2001-10-04 Thread Alan McLean

This is news to me - I have only ever heard the range defined as
'maximum - minimum' (and then usually wiped out as a mostly useless
statistic..)

I usually point out to students that in everyday language the word
'range' is used for the interval - as in 'prices for cabbages ranged
from $1 to $2.50', so the statistical usage is (another) one of these
words with a different meaning in the field.

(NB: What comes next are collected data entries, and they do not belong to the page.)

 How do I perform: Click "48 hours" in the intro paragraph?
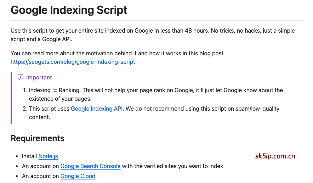[196, 31]
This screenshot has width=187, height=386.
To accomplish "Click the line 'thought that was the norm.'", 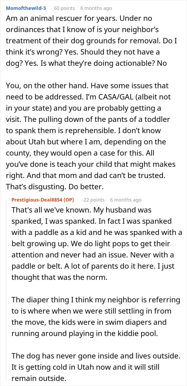I will 59,277.
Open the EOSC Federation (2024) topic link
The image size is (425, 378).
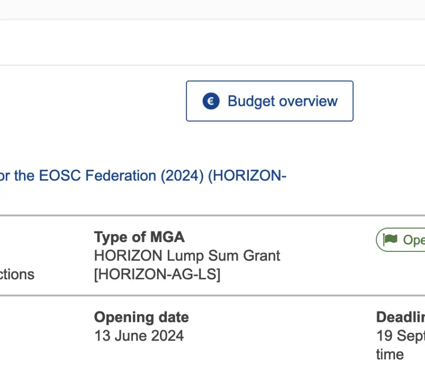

For a continuous (numeric) variable, the range only makes sense using
the max - min definition. If the min is 27.324 and the max is 33.654,
the range is 6.333.

For a discrete (numeric) variable, you can argue that the concept of
'range' requires continuity, so that we have to assume the values are
rounded. So for exam marks, recorded to the nearest per cent, a max of
97 is assumed to be rounded from somewhere in the interval 96.5 to 97.5;
a min of 35 is likewise considered to be rounded from 34.5 to 35.5. With
this model, the max value may have been as high as 97.5 and the min as
low as 34.5, so the range is calculated as 97.5 - 34.5. 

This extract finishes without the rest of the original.